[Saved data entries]
■ ■ ■ ■ ■

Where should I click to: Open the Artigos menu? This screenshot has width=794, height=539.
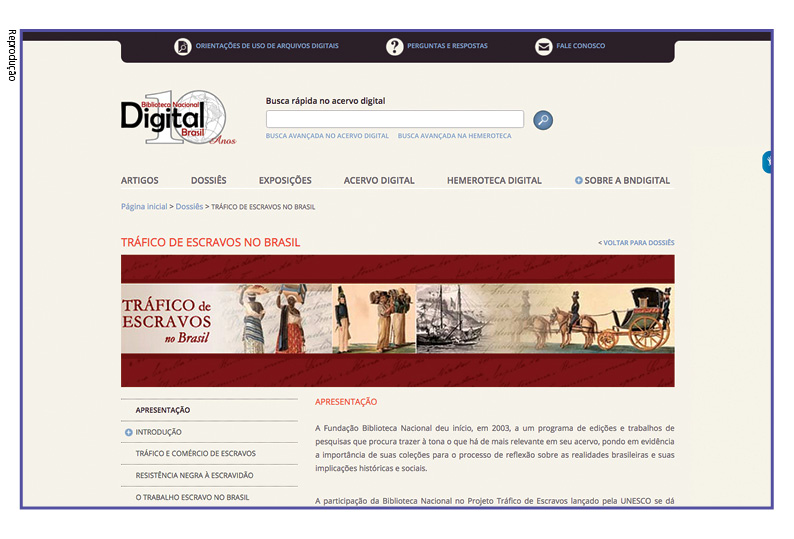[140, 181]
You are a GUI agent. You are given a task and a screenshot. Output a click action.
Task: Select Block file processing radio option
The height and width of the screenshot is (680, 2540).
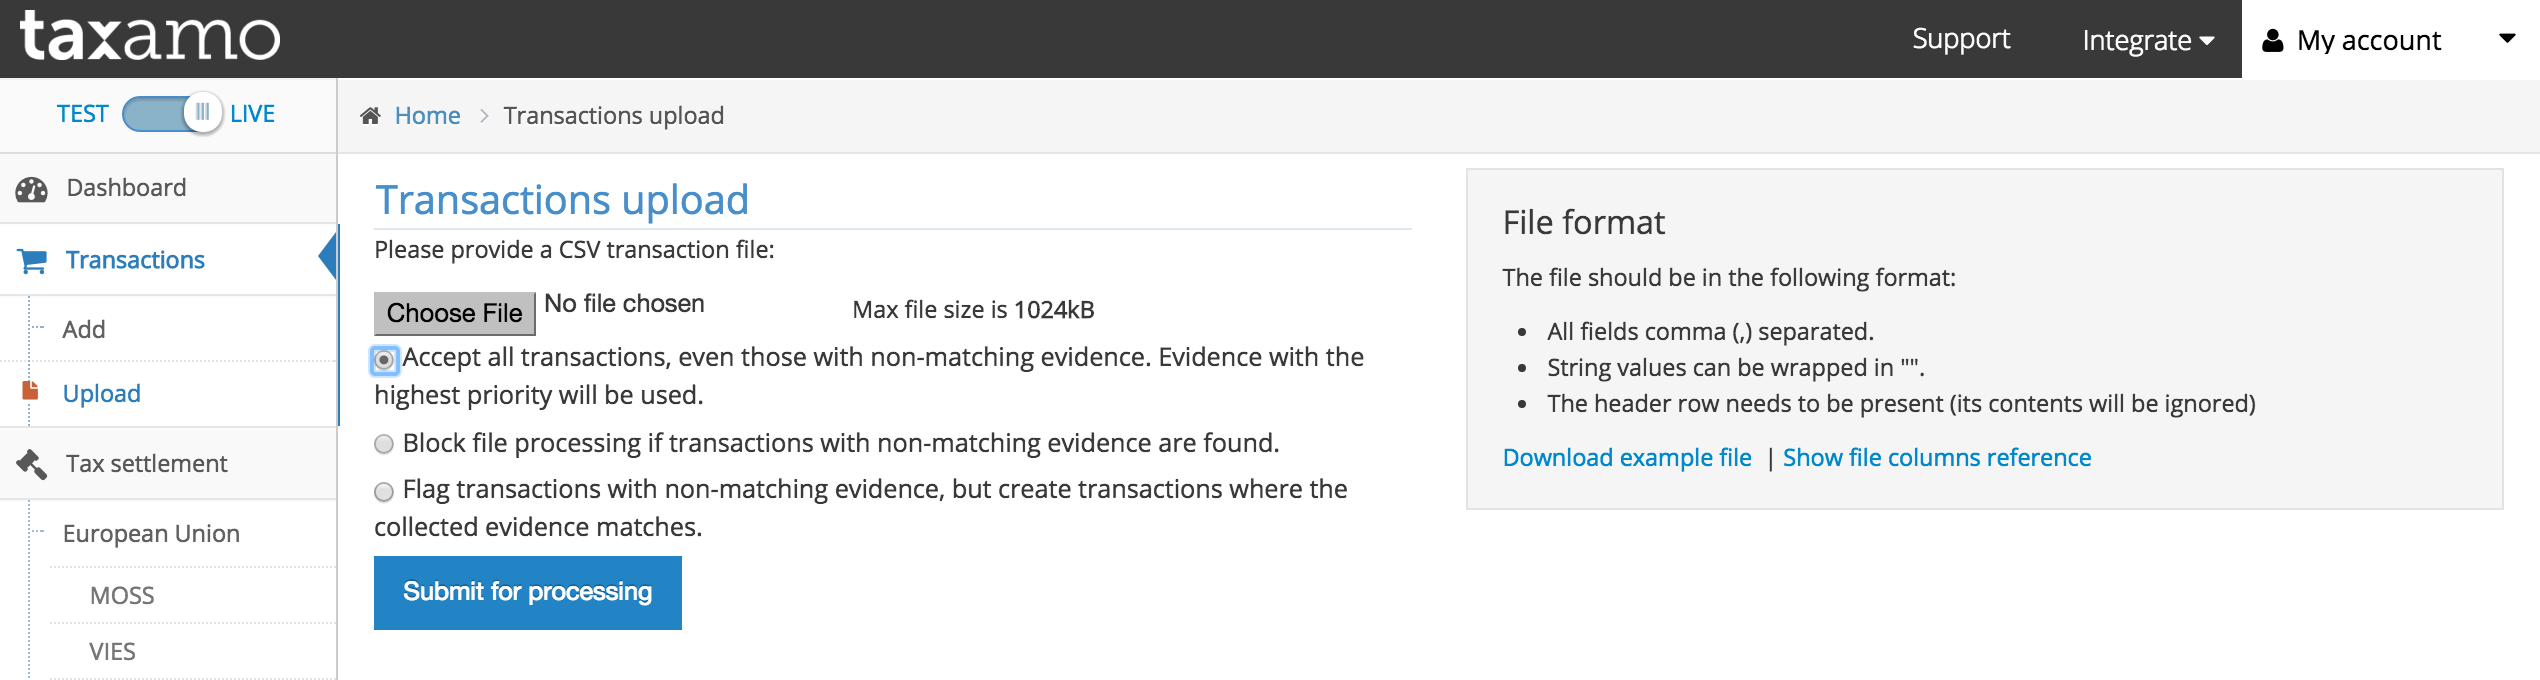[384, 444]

■ ■ ■ ■ ■

The problem ▸ Quote exactly, and nothing besides, the lines from the one with "You are a GUI" through the end of the records above; include both ends and omit the pictures.

Answer space ▸
You are a GUI agent. You are given a task and a screenshot. Output a click action.
Task: Select Block file processing radio option
The height and width of the screenshot is (680, 2540).
[384, 444]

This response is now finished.